In many ways Santa Anita is his home. Security guards stop traffic for his truck. His photo adorns the front entrance.
Talk is fast in Stevens’s world. There is hustling for mounts, strategy sessions and timed training rides. There is a blur of logistics: booking flights and motor coaches and arranging for the family and two dogs to join him for his Triple Crown bid. Plus healing from the knocks of previous races.
He met with a father-daughter duo who trained Stevens’s mount, Storm Fighter, in last month’s Santa Anita Derby.
Later, agent Craig O’Brien, a puffy-faced man, arrived with five minutes worth of updates of possible horses for Stevens’s upcoming races. They batted around dates while Stevens juggled schedules in his mind.
He has ridden plenty of great horses, and the results often come down to chemistry.
“Give me a great bond with a horse that’s third best over the best horse,” Stevens said.
Since beginning his comeback, he hasn’t found that bond in the top races. In the Dubai World Cup, his mount racked his shoulder into the starting gate and finished in 11th place. There was a disappointing sixth place at Santa Anita; and Oxbow — the horse he will ride Saturday — was out of the money at the Arkansas Derby.
Winning the Kentucky Derby has meant the world to Stevens.
His first victory at Churchill Downs aboard Winning Colors in 1988 opened up opportunities to mount seven more Triple Crown race winners, including two more in Kentucky. It earned him the role of personal jockey for an Arab emir and Queen Elizabeth II.
Fellow Hall of Fame jockey Mike Smith, 47, who will compete against Stevens Saturday aboard Palace Malice, said his friend is “as hungry as ever.”
“He’s riding better now than the past few years before he retired,” Smith said.
Riding as fast as possible in a crowded field slows down the world for Stevens. The 90-plus seconds around the oval are when life seems to make the most sense to him.
Here he can face the danger of being put to the ground, yet avoid tragedy and protect himself because he knows how to read horses. He can switch his whip hand, change the lead foot and control the action best to maximize his opportunity.

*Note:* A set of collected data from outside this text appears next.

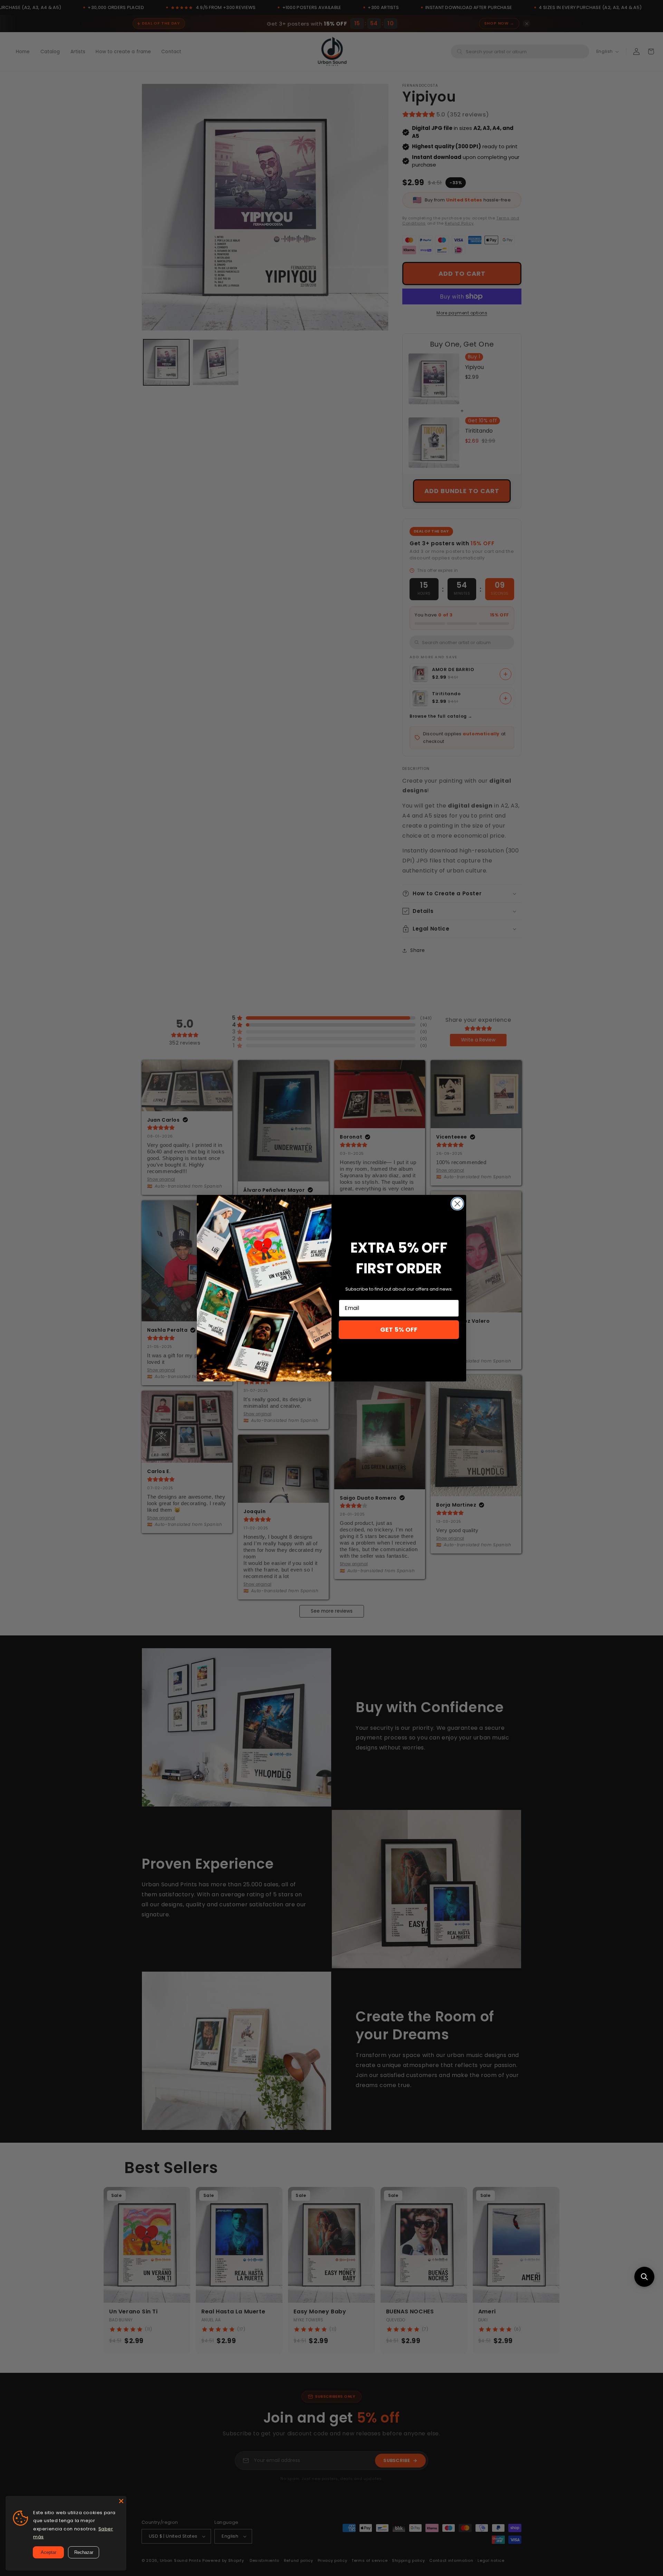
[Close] (121, 2501)
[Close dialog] (457, 1204)
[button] (644, 2277)
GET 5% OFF (398, 1329)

The thought of winning the Kentucky Derby has an articulate man, who until recently made his living as a professional commentator, struggle for full sentences to describe his reverence and desire for victory.
“I would rather just do analyst work, than to just ride in the Kentucky Derby,” Stevens said. He’s back in racing not just to ride, but to win. His preparation and decision will be tested. And Stevens will need some newfound Luck.